### Task inputs
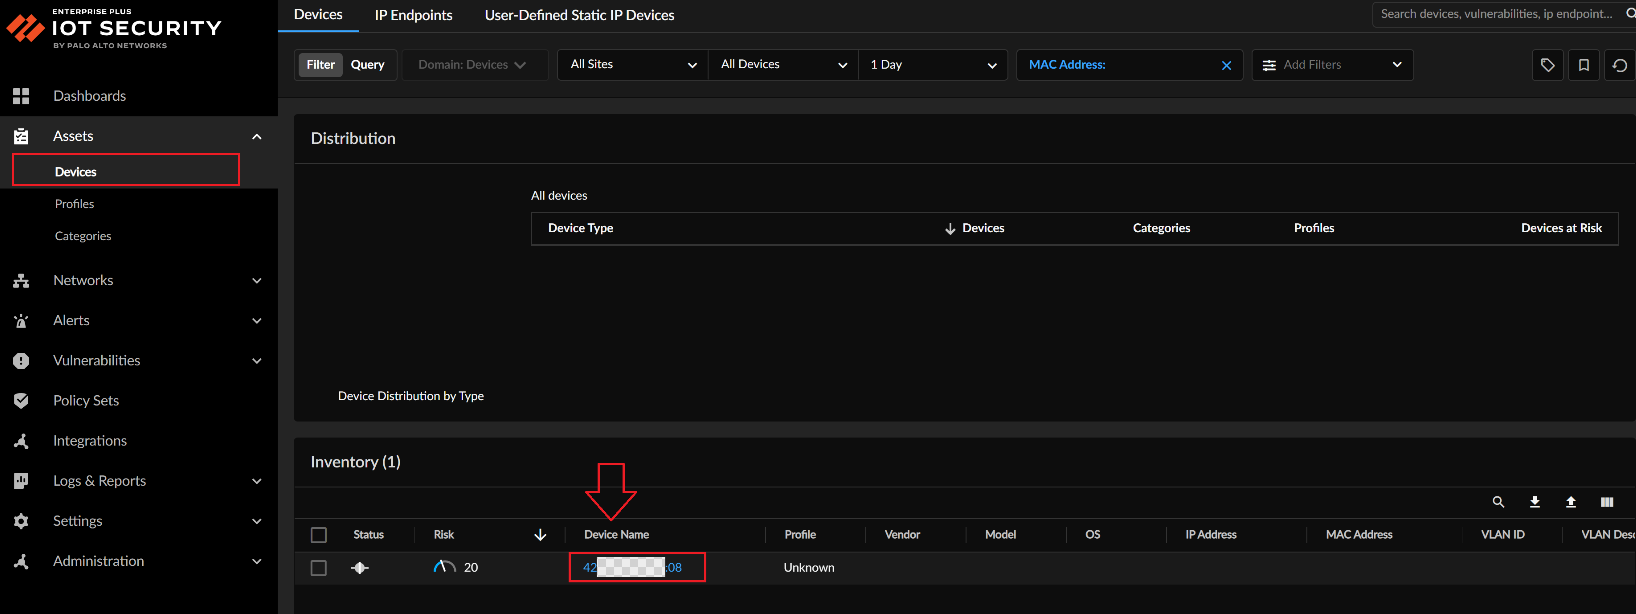Open the All Sites dropdown
The height and width of the screenshot is (614, 1636).
tap(632, 65)
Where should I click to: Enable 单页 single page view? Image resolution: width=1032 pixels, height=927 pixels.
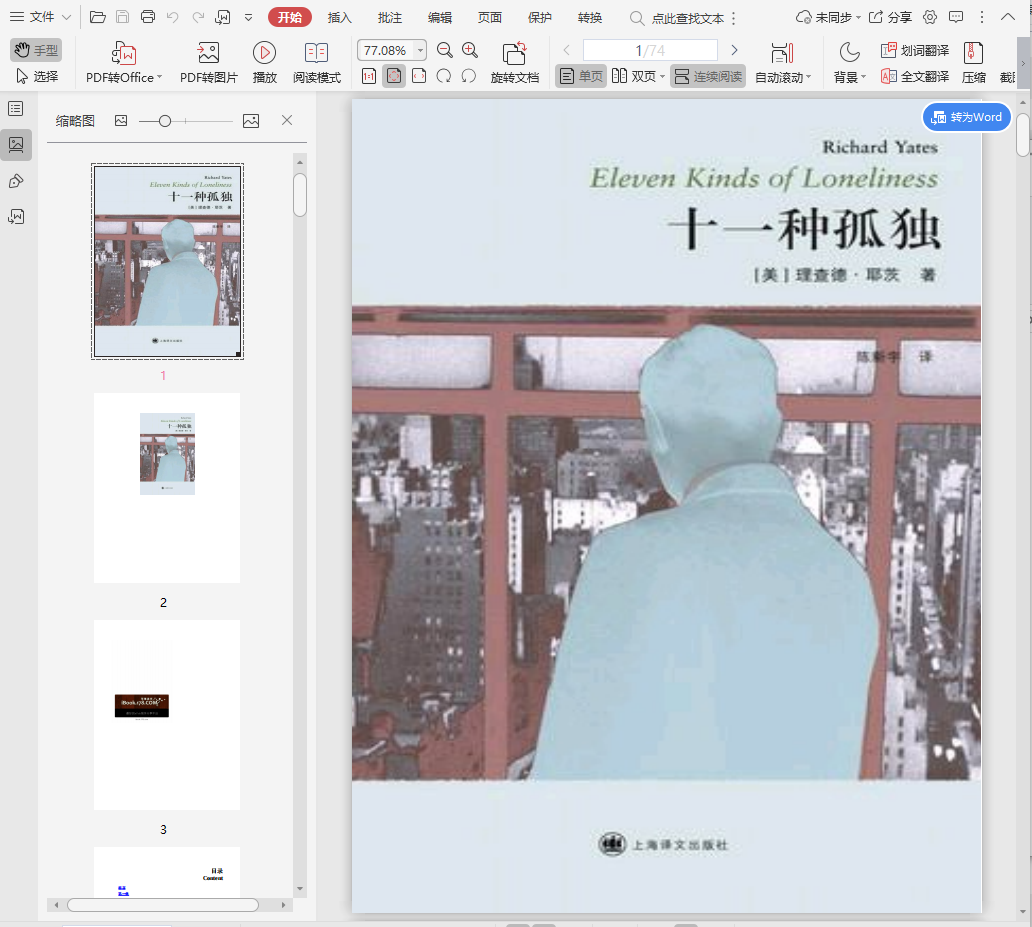(x=581, y=76)
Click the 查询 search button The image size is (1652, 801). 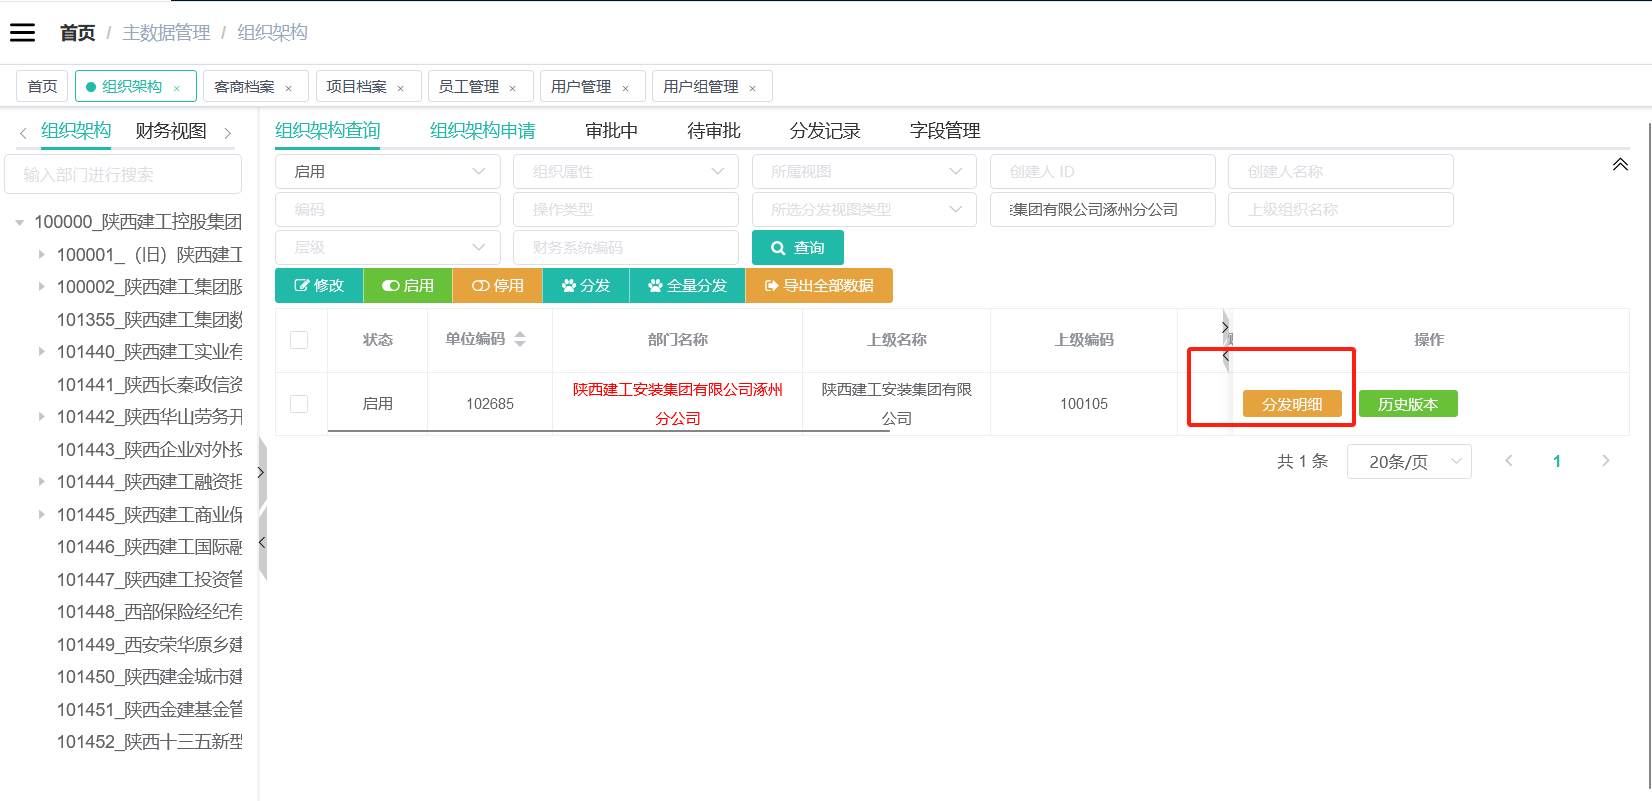point(797,248)
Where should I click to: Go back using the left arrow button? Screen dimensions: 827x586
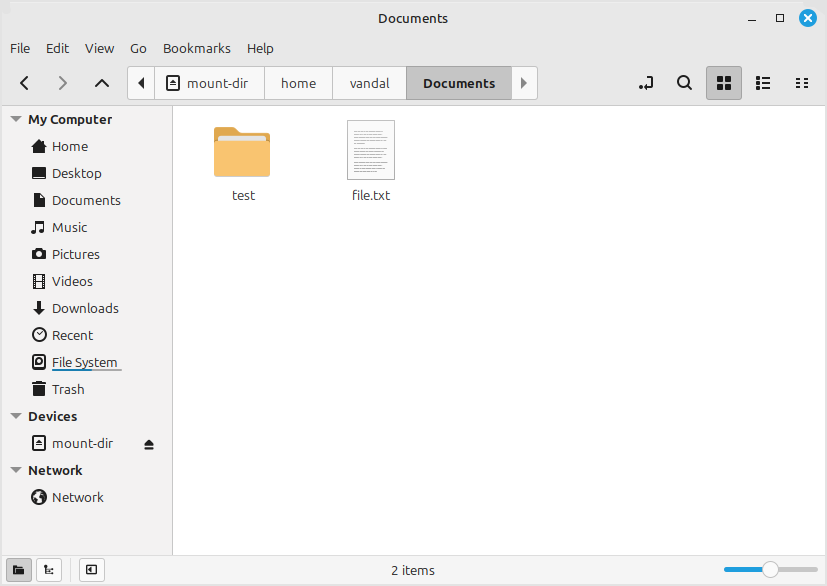(x=25, y=83)
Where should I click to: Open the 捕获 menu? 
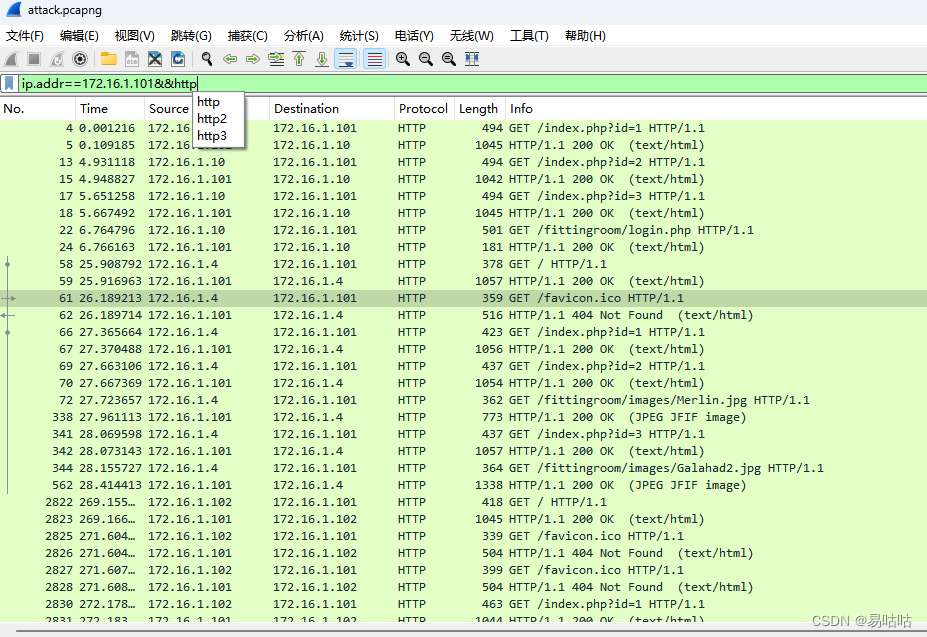click(246, 35)
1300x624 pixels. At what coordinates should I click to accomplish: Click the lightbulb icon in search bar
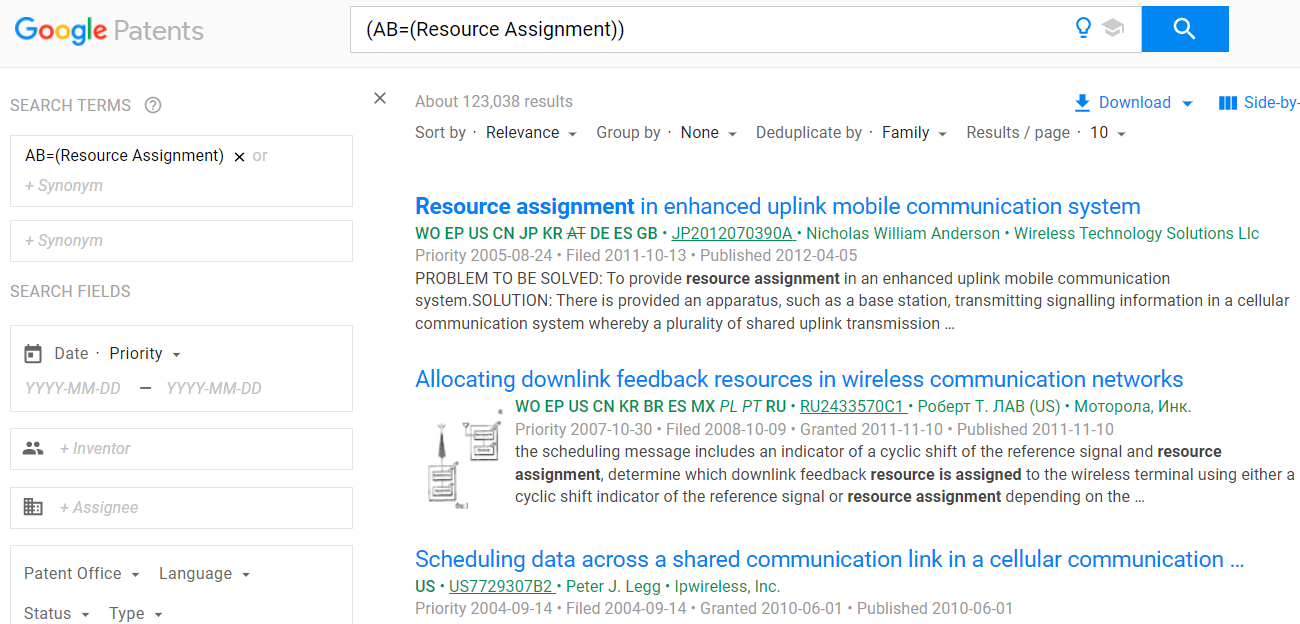1082,28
######
**Work required:** Only the lines from the one holding "1300x624 pixels. At" through the end of the records belong in the answer, copied exactly and without pictures.

**Task output:**
1300x624 pixels. At what coordinates should I click to accomplish: Click the lightbulb icon in search bar
1082,28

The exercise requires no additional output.